ABOUT THIS TASK → From the first line to the last, restate every record word for word, leaving out the pictures.

DATA SHOWN →
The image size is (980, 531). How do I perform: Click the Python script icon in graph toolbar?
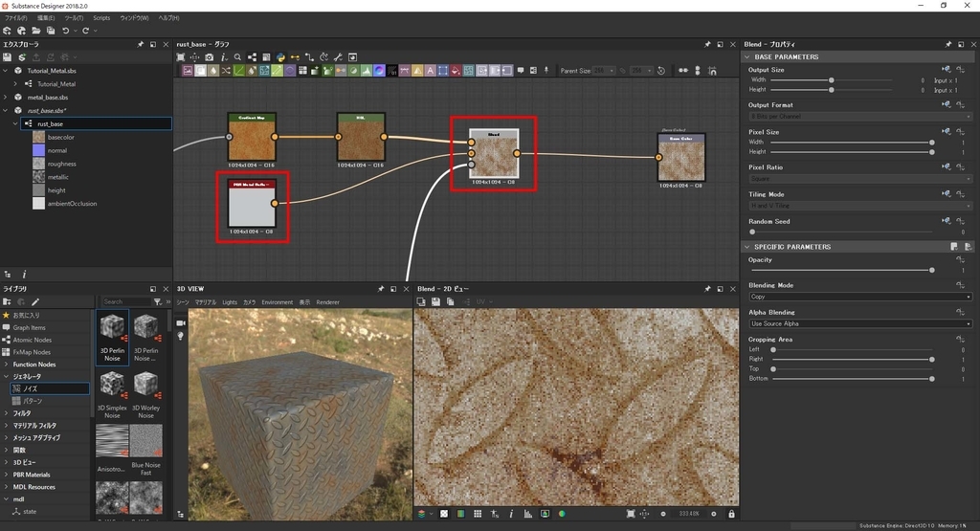click(x=280, y=57)
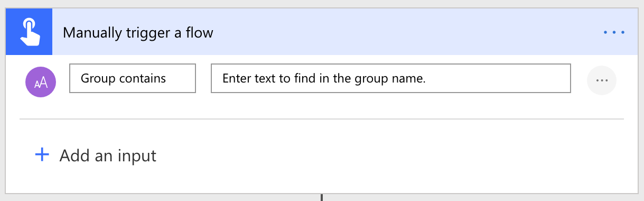Collapse the Manually trigger a flow card
This screenshot has width=644, height=201.
coord(138,33)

SOLUTION TO THIS PROBLEM →
The image size is (980, 531). How do I perform: Click the Python script icon in graph toolbar?
click(x=280, y=57)
Collapse the Manually trigger a flow card
This screenshot has width=644, height=201.
coord(138,33)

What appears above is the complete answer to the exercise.